Avant la tempête Daniel qui a déferlé sur la Méditerranée la semaine dernière, les autorités avaient également envoyé des messages contradictoires à la population. Elles auraient imposé un couvre-feu à Derna et dans d’autres régions de l’est du pays. La municipalité de Derna avait publié sur son site Internet des déclarations invitant les habitants à évacuer les zones côtières par crainte d’une montée des eaux. De nombreux habitants ont déclaré avoir reçu des messages sur leur téléphone les invitant au contraire à ne pas quitter leur domicile.
Les autorités estiment aujourd’hui que près d’un quart de la ville a été rasé.
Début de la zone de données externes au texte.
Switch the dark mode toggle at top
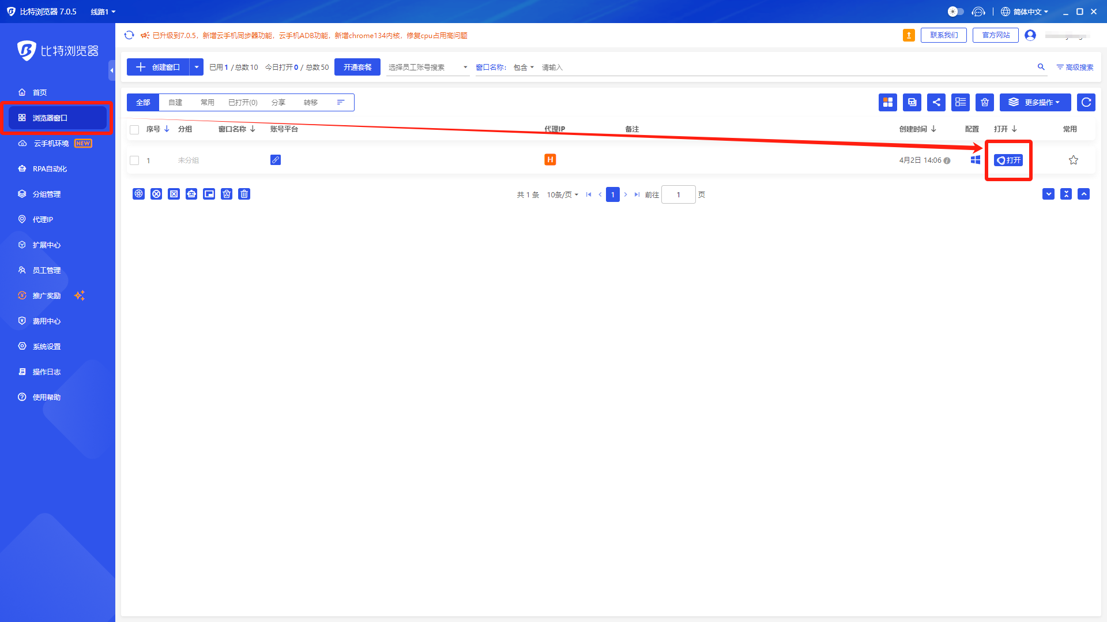Image resolution: width=1107 pixels, height=622 pixels. click(955, 11)
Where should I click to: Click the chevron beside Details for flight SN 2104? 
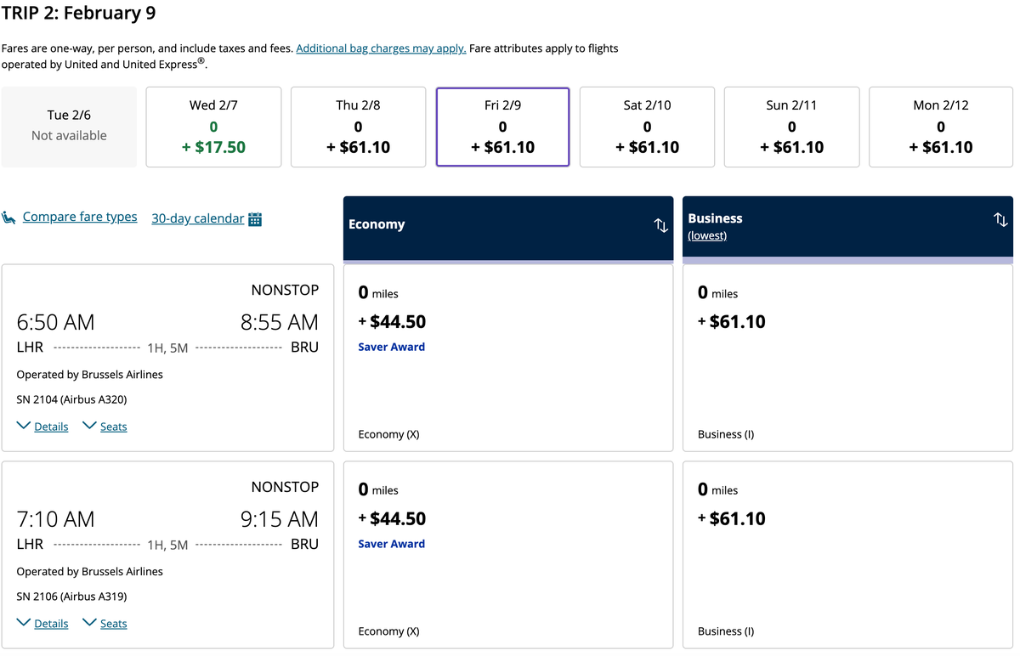(x=23, y=425)

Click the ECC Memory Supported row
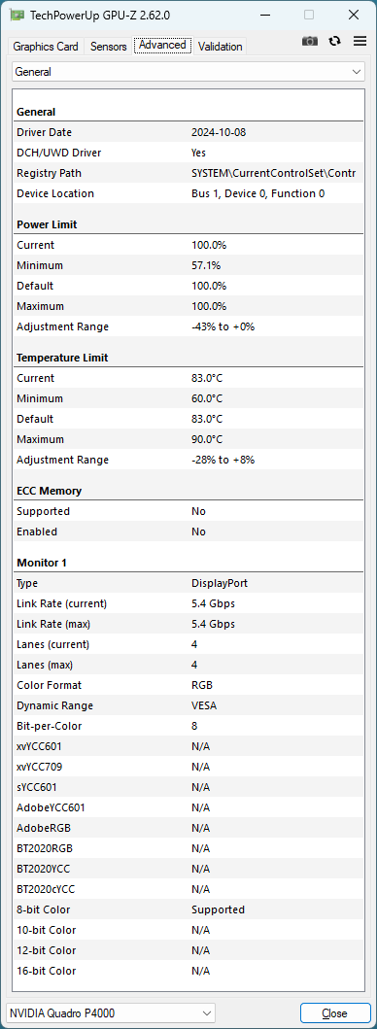click(x=189, y=510)
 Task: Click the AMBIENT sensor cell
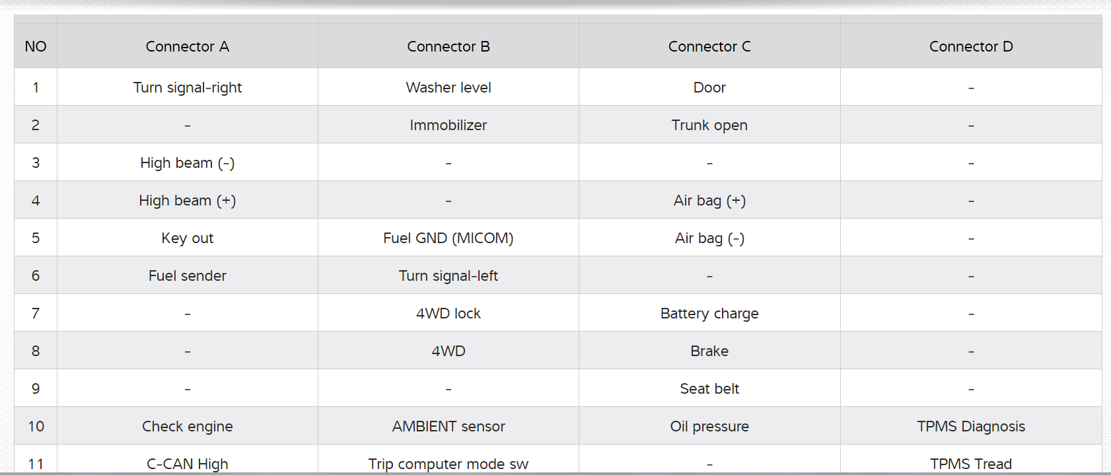[x=448, y=426]
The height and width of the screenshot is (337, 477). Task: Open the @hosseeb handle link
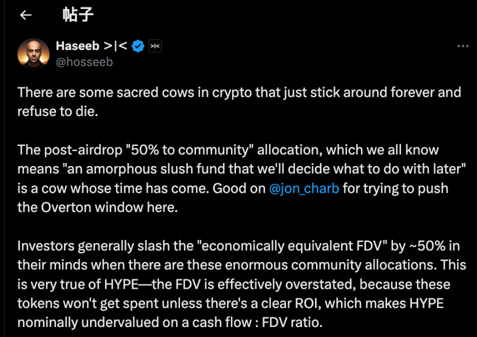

Cette dévastation reflète l’intensité de la tempête, mais aussi la vulnérabilité de la Libye. Les infrastructures du pays ont été largement négligées malgré la richesse pétrolière du pays.
Pétition en ligne
Des militants de la société civile, eux, demandent une enquête internationale, craignant que les investigations locales ne puissent être fructueuses dans un pays largement gouverné par des groupes armés et des milices.
Depuis 2014, l’Est est sous le contrôle du général Haftar et de ses forces. Le gouvernement rival basé dans la capitale, Tripoli, contrôle la plupart des fonds nationaux et supervise les projets d’infrastructures. Une pétition en ligne signée ces derniers jours par des centaines de personnes, dont des groupes de défense des droits et des ONG libyennes, affirme que seul un comité international indépendant peut « découvrir les causes de cette catastrophe » et exiger des comptes aux responsables concernés tant la corruption s’est répandue dans le pays en raison des conflits internes, de l’instabilité et de la faiblesse des institutions publiques.
Jalel Harchaoui, spécialiste de la Libye au Royal United Services Institute for Defence and Security Studies, basé à Londres, a déclaré qu’une enquête sur la catastrophe pourrait atteindre les hautes sphères du pouvoir en Libye, à l’Ouest comme à l’Est. Une telle enquête « pourrait potentiellement atteindre les plus hauts niveaux de responsabilité, a-t-il déclaré. Cela représente un défi unique ».
Un rapport du groupe d’experts de l’ONU avait déjà dénoncé le comportement « prédateur » des groupes et milices qui se disputent le pouvoir depuis plus de dix ans et a entraîné « le détournement des fonds de l’Etat libyen et la détérioration des institutions et des infrastructures ».